I also still do some form of food prep early in the week. I turn our scratch, raw ingredients into “convenience” ingredients. Like, I will cook dry beans so they’re soft and ready to go in recipes. I will cook beets (I love beets) once, chop them all, throw them in a tupperware container in the fridge, and they’re super easy to toss on top of salads or even to toss in a snack cup for my kiddo, or to toss with some feta and fresh parlsey for a really pretty and super yummy salad.
This is easy to do with our Instant Pot.
Seriously, if you could have ONE kitchen gadget (like if you were to, say, move into an RV with limited storage), the Instant Pot should be it. It’s WONDERFUL. We use ours probably 3-4 times a week.
These really pretty beets that I prepped? Perfectly steamed to the proper texture in 15 minutes.
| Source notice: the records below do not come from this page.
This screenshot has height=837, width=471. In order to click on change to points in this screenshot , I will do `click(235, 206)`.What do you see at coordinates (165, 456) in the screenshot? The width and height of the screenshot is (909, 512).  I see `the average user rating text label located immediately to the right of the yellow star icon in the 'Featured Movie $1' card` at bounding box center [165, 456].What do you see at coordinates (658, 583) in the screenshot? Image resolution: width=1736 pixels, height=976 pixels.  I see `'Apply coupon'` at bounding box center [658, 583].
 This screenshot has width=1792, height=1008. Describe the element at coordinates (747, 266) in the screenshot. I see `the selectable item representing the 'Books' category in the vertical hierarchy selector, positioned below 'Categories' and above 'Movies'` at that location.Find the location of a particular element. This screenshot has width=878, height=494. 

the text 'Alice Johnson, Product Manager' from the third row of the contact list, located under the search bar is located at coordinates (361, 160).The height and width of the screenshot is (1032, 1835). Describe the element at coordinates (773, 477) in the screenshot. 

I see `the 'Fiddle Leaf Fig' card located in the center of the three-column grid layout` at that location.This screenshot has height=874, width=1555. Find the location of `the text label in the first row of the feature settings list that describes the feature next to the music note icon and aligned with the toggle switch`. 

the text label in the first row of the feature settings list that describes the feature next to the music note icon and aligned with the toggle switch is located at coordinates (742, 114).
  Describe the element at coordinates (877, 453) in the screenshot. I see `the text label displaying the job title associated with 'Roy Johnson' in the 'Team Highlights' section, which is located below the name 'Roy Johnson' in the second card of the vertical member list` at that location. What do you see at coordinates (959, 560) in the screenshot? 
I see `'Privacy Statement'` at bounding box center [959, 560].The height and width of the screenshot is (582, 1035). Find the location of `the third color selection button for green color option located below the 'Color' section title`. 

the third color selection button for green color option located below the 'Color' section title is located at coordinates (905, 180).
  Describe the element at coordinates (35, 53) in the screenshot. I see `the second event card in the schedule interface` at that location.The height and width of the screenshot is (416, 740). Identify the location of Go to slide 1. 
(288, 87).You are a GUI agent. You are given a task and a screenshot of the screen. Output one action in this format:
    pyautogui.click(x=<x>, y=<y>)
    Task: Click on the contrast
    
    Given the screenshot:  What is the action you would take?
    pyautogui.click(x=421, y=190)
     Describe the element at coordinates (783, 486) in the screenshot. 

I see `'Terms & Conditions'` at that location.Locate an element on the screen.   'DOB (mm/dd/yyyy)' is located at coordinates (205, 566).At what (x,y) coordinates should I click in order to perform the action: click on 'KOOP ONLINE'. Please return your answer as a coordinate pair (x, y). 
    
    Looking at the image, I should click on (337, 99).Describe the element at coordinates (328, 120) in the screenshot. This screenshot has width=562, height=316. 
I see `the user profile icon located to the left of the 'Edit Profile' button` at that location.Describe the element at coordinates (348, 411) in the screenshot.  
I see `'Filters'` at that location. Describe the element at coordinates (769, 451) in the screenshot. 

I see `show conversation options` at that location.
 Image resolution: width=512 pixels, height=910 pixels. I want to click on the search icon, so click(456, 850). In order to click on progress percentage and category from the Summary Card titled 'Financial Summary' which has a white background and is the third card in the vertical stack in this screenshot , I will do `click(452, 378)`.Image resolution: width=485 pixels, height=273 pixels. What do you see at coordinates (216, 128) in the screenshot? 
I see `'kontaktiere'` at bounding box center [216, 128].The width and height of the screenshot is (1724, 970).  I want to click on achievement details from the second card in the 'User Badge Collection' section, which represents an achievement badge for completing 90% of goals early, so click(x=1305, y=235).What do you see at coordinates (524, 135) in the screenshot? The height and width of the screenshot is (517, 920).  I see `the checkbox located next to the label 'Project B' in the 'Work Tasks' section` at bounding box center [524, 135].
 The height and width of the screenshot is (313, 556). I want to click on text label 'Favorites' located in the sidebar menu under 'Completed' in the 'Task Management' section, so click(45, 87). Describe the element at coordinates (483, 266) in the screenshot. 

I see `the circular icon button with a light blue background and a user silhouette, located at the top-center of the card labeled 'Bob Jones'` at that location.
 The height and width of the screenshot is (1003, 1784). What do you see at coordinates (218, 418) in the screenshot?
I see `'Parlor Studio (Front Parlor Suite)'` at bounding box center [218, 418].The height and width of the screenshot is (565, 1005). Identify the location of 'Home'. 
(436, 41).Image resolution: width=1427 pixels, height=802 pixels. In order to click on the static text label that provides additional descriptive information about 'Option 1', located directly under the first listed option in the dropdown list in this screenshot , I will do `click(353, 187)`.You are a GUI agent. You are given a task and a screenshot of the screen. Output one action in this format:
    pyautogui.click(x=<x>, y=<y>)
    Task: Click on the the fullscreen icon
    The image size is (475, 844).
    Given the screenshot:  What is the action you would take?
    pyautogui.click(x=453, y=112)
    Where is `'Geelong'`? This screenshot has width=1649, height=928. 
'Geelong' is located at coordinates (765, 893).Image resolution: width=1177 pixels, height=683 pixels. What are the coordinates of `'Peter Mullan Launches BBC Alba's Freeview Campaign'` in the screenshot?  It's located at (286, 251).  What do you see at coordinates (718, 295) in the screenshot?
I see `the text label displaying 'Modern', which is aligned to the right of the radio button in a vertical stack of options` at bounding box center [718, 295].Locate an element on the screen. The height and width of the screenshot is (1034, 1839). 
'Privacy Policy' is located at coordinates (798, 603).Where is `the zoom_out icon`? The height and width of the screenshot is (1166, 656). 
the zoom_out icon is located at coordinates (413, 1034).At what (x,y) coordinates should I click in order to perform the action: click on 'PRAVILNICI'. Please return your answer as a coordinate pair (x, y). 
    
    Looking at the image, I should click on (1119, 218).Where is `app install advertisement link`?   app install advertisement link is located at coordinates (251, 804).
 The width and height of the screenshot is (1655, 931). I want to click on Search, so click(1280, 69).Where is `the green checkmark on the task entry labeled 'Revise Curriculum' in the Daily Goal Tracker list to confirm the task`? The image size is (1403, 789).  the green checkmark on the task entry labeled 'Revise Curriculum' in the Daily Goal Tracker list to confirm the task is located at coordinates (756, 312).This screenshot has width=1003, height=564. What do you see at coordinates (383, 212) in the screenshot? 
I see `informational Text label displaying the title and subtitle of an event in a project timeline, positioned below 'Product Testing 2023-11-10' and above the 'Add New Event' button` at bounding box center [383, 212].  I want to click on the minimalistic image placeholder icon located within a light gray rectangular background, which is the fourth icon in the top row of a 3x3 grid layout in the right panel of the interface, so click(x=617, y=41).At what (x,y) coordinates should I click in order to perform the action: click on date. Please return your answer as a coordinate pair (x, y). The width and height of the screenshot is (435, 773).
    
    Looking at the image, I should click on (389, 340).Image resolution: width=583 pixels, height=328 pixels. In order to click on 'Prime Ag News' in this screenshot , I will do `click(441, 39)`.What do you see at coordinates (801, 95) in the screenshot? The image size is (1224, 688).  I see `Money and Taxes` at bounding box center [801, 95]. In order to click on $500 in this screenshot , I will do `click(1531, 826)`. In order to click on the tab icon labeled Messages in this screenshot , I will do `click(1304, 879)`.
Set it and walk away. I totally forgot about them for like an hour. No big deal, the Instant Pot took care of it, and they are still just as perfect.
I can make chili from scratch, with dried beans, and frozen hamburger in like 90 minutes (when you start with frozen items, it takes a while to get the Instant Pot to pressure, so I always add an extra 15 minutes).
I can make my mirepoix in the bottom of the Instant Pot set on the saute function, build my soup on top of it, then just set the cooking time for the longest-cooking ingredient and done.
It’s a pressure cooker so it forces flavors to “meld,” making anything taste like its been simmering all day. I honestly can’t tell the difference between spaghetti sauce lovingly simmered on the stove for 8 hours or tossed haphazardly in the Instant Pot for 10 minutes.
I might get hate mail for that statement from the Spaghetti Sauce Purists, but I am not a sauce snob, nor is my 2-year-old, so easy and fast wins every time.
So to recap:
- Make smart shopping choices. Buy store brands where possible, don’t buy watermelon in December, and remember that filet mignon is a rare treat, not a nightly staple.
- Learn how to actually cook without recipes. Recipes can and should guide you, but you should be able to make swaps or omit or add ingredients with confidence so that random rutabaga in your fridge doesn’t go to waste.
If you all have made it this far, I challenge you to see how low you can get your own grocery budgets. Start with $100 a week and go from there. Let me know how it goes!